(Stored data entries)
--

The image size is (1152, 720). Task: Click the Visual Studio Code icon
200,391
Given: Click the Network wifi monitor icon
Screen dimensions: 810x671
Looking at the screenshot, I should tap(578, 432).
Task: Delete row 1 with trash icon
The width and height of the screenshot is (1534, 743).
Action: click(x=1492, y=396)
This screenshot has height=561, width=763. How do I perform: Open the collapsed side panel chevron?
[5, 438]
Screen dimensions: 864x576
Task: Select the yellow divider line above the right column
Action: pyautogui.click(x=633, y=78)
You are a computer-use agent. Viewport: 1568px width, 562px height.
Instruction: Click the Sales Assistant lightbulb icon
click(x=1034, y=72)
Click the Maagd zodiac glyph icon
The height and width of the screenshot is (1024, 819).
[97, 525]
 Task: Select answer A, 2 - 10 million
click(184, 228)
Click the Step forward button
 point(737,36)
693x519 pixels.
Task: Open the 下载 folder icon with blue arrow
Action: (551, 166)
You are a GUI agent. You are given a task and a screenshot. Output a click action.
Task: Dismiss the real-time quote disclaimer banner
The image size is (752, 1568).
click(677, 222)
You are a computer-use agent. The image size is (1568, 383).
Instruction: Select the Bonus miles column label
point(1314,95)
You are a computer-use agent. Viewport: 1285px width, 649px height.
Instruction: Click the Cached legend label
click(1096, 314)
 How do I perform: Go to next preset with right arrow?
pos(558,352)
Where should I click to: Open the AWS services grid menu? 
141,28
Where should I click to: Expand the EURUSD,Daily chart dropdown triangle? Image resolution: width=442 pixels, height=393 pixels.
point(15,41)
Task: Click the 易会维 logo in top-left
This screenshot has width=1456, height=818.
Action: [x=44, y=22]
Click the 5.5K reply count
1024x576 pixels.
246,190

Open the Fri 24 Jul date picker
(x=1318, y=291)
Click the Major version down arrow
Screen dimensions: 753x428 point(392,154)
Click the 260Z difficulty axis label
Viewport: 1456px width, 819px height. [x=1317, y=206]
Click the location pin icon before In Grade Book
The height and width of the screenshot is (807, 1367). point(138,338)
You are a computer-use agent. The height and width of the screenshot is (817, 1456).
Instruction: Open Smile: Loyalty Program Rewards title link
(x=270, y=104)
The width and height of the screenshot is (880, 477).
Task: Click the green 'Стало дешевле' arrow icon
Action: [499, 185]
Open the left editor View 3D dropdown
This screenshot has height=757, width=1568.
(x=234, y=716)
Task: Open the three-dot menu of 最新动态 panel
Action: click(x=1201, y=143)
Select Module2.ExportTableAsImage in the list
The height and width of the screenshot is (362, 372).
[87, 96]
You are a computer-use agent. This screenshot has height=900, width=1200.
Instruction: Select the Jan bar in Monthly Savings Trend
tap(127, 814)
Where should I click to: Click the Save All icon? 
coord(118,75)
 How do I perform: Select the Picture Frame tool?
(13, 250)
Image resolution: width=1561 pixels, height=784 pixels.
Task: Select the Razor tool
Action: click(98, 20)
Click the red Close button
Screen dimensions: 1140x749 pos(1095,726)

--

- [YOUR TASK] Restate every record exactly, leaving nothing out.

- [REPLY TO THE TASK]
The image size is (1152, 720). Task: Click the Visual Studio Code icon
200,391
Given: Click the Network wifi monitor icon
Screen dimensions: 810x671
Looking at the screenshot, I should tap(578, 432).
Task: Delete row 1 with trash icon
The width and height of the screenshot is (1534, 743).
Action: click(x=1492, y=396)
This screenshot has height=561, width=763. How do I perform: Open the collapsed side panel chevron?
[5, 438]
Screen dimensions: 864x576
Task: Select the yellow divider line above the right column
Action: pyautogui.click(x=633, y=78)
You are a computer-use agent. Viewport: 1568px width, 562px height.
Instruction: Click the Sales Assistant lightbulb icon
click(x=1034, y=72)
Click the Maagd zodiac glyph icon
The height and width of the screenshot is (1024, 819).
[97, 525]
 Task: Select answer A, 2 - 10 million
click(184, 228)
Click the Step forward button
 point(737,36)
693x519 pixels.
Task: Open the 下载 folder icon with blue arrow
Action: (551, 166)
You are a GUI agent. You are given a task and a screenshot. Output a click action.
Task: Dismiss the real-time quote disclaimer banner
The image size is (752, 1568).
click(677, 222)
You are a computer-use agent. The image size is (1568, 383).
Instruction: Select the Bonus miles column label
point(1314,95)
You are a computer-use agent. Viewport: 1285px width, 649px height.
Instruction: Click the Cached legend label
click(1096, 314)
 How do I perform: Go to next preset with right arrow?
pos(558,352)
Where should I click to: Open the AWS services grid menu? 
141,28
Where should I click to: Expand the EURUSD,Daily chart dropdown triangle? Image resolution: width=442 pixels, height=393 pixels.
point(15,41)
Task: Click the 易会维 logo in top-left
This screenshot has width=1456, height=818.
Action: [x=44, y=22]
Click the 5.5K reply count
1024x576 pixels.
246,190

Open the Fri 24 Jul date picker
(x=1318, y=291)
Click the Major version down arrow
Screen dimensions: 753x428 point(392,154)
Click the 260Z difficulty axis label
Viewport: 1456px width, 819px height. [x=1317, y=206]
Click the location pin icon before In Grade Book
The height and width of the screenshot is (807, 1367). point(138,338)
You are a computer-use agent. The height and width of the screenshot is (817, 1456).
Instruction: Open Smile: Loyalty Program Rewards title link
(x=270, y=104)
The width and height of the screenshot is (880, 477).
Task: Click the green 'Стало дешевле' arrow icon
Action: [499, 185]
Open the left editor View 3D dropdown
This screenshot has height=757, width=1568.
(x=234, y=716)
Task: Open the three-dot menu of 最新动态 panel
Action: click(x=1201, y=143)
Select Module2.ExportTableAsImage in the list
The height and width of the screenshot is (362, 372).
[87, 96]
You are a computer-use agent. This screenshot has height=900, width=1200.
Instruction: Select the Jan bar in Monthly Savings Trend
tap(127, 814)
Where should I click to: Click the Save All icon? 
coord(118,75)
 How do I perform: Select the Picture Frame tool?
(13, 250)
Image resolution: width=1561 pixels, height=784 pixels.
Task: Select the Razor tool
Action: click(98, 20)
Click the red Close button
Screen dimensions: 1140x749 pos(1095,726)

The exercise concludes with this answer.